Gambit ROI: Which Gambits Beat Their Engine Evaluation
Across 587 chess gambits with at least 50,000 Lichess games each, the Queen's Gambit Accepted: Normal Variation: Nc6 has the best practical-vs-engine gap — 69.0% for White against a Stockfish evaluation of only +0.87 — while the King's Gambit Declined: Falkbeer Countergambit: fxe5 is the worst, scoring just 14.5% for White despite Stockfish only rating the position -4.49.
A gambit's whole pitch is trading objective material or structure for practical chances. This study puts a number on that trade: an ROI score of White win % − 50 − (Stockfish eval in pawns × 100). A positive score means the gambit scores better for White in real games than its engine evaluation implies — the 'surprise value' that makes a gambit dangerous at the board even when it's not dangerous on a chess engine's assessment. A negative score means the opposite: the position is punished in practice roughly as hard as, or harder than, the engine already predicts.

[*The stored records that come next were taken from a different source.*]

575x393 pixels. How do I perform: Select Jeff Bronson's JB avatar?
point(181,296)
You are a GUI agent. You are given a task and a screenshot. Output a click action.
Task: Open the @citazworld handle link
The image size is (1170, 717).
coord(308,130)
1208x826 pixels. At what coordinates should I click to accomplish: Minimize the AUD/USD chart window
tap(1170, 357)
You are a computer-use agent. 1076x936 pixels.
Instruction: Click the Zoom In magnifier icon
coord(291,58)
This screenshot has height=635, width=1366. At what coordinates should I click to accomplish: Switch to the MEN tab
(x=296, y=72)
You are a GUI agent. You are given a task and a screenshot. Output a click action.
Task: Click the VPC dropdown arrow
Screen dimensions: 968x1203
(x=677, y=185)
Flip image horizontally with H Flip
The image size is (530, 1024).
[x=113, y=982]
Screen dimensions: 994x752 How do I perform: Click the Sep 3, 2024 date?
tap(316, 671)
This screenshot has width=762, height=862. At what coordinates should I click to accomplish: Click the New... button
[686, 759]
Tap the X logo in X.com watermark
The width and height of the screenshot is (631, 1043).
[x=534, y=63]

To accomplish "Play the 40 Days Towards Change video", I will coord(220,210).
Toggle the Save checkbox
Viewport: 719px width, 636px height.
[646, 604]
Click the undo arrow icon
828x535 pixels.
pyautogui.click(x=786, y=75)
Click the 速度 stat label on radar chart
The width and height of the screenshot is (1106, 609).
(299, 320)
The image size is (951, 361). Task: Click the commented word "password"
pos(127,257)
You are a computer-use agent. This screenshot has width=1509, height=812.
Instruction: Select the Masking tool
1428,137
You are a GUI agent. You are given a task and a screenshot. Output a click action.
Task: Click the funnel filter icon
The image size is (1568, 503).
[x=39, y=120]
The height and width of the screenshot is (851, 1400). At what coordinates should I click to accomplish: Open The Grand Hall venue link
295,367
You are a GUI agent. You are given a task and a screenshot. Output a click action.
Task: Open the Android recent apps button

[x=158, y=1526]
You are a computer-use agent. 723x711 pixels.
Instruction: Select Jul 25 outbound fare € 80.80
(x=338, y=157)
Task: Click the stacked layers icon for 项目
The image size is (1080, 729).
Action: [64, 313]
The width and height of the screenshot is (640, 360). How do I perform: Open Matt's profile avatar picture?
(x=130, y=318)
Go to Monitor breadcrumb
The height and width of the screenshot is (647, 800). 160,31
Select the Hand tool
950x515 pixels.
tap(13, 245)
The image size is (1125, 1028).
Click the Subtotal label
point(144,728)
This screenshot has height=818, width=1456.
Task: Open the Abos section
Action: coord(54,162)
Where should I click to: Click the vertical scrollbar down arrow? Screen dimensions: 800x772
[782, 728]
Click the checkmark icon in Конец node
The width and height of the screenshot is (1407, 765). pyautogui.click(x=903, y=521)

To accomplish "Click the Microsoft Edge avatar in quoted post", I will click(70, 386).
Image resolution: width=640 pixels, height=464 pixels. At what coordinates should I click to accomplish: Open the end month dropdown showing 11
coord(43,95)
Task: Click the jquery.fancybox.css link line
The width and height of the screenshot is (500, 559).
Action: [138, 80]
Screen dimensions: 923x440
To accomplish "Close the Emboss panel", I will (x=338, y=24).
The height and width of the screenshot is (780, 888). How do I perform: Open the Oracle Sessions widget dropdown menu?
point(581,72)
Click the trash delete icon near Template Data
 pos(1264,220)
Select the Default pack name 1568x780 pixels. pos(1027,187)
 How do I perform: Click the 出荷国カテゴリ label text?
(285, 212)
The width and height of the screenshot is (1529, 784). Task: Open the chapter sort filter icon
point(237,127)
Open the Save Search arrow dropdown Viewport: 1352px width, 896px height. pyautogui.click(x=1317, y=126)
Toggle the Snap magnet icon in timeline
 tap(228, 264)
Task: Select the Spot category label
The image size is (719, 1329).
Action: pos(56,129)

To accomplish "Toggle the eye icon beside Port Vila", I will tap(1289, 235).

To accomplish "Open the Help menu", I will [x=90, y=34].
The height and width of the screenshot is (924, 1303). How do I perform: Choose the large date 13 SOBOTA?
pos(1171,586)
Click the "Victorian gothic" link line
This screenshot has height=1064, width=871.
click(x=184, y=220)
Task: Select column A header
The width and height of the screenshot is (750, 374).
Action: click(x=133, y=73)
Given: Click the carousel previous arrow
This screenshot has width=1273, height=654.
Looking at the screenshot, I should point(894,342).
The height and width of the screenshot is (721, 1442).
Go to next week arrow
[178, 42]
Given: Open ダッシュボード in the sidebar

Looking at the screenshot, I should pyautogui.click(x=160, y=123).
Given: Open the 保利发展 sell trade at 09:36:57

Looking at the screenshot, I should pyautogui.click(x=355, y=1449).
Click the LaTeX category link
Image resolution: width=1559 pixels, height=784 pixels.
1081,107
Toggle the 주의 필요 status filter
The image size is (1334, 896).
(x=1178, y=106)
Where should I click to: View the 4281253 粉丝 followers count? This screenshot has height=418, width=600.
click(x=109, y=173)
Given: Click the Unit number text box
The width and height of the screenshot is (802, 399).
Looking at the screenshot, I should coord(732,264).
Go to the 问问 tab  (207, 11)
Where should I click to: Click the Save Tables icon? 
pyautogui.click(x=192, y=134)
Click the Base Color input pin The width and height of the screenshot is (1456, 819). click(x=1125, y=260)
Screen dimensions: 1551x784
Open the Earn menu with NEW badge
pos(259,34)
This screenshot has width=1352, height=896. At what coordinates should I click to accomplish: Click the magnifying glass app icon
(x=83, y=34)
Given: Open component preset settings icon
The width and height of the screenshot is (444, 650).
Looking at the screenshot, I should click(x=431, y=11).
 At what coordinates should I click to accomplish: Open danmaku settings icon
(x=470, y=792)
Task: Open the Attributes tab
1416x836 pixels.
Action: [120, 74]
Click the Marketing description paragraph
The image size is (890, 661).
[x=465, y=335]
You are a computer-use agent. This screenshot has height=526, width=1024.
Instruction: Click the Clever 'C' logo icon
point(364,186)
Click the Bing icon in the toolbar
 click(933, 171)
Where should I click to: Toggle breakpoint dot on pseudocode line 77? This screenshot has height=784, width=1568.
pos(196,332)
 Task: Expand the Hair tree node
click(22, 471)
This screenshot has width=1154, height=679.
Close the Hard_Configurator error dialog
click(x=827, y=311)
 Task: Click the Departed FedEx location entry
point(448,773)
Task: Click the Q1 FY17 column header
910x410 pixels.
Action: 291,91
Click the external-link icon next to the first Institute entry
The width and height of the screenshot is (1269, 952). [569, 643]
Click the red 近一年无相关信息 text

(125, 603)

The gambits with the highest surprise value
Five lines lead the ROI ranking: the Queen's Gambit Accepted: Normal Variation: Nc6 (+18.13), Queen's Gambit Accepted: Old Variation: b5 (+16.20), Center Game: von der Lasa Gambit: Bc5 (+14.94), and the Vienna Gambit: exf4 in both its Vienna Game and standalone forms (+13.54 and +13.53). These are lines where the practical result at 1200–1600 rating is meaningfully better for the gambiteer than a near-equal or only-slightly-worse engine score would suggest — the opponent's defensive task is harder than the evaluation implies.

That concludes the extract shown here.